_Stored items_
•••

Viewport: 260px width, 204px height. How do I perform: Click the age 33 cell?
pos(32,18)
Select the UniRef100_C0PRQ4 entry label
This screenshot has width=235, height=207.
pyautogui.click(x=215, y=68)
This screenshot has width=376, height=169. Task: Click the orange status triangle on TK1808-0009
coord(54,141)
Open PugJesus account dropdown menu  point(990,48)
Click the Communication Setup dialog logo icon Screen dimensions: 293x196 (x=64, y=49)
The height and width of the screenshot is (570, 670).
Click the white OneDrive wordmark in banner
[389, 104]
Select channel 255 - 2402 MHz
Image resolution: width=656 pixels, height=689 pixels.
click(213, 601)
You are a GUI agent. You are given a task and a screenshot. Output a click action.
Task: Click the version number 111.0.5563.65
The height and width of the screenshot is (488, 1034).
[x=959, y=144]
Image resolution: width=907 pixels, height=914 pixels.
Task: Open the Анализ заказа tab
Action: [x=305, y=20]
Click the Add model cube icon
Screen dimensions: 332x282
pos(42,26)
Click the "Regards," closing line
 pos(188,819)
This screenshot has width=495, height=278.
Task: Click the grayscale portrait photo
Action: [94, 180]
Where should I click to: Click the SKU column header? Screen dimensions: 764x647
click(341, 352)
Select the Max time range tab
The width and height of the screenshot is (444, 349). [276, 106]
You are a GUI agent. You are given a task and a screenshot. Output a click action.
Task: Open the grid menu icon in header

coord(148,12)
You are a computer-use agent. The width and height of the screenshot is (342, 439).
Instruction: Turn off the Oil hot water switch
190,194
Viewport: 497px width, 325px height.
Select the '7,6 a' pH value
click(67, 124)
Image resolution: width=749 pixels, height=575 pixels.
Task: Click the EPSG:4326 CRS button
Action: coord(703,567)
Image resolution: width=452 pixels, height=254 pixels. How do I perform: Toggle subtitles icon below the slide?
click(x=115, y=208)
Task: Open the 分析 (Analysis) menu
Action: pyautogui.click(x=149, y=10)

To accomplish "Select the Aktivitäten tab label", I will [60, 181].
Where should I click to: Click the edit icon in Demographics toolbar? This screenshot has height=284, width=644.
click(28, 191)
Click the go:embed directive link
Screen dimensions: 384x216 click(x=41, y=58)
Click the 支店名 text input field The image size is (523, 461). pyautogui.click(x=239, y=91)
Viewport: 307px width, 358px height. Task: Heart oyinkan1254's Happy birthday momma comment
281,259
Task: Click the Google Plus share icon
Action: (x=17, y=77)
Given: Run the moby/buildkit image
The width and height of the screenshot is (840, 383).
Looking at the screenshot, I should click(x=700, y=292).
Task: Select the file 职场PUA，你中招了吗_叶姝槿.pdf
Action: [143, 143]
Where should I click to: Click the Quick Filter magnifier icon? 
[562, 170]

•••

_Assigned task_
Start at the first line of the entries above. Set down each line exactly through the one with "The height and width of the screenshot is (570, 670).", and stop there.

_Expected answer_
Viewport: 260px width, 204px height. How do I perform: Click the age 33 cell?
pos(32,18)
Select the UniRef100_C0PRQ4 entry label
This screenshot has width=235, height=207.
pyautogui.click(x=215, y=68)
This screenshot has width=376, height=169. Task: Click the orange status triangle on TK1808-0009
coord(54,141)
Open PugJesus account dropdown menu  point(990,48)
Click the Communication Setup dialog logo icon Screen dimensions: 293x196 (x=64, y=49)
The height and width of the screenshot is (570, 670).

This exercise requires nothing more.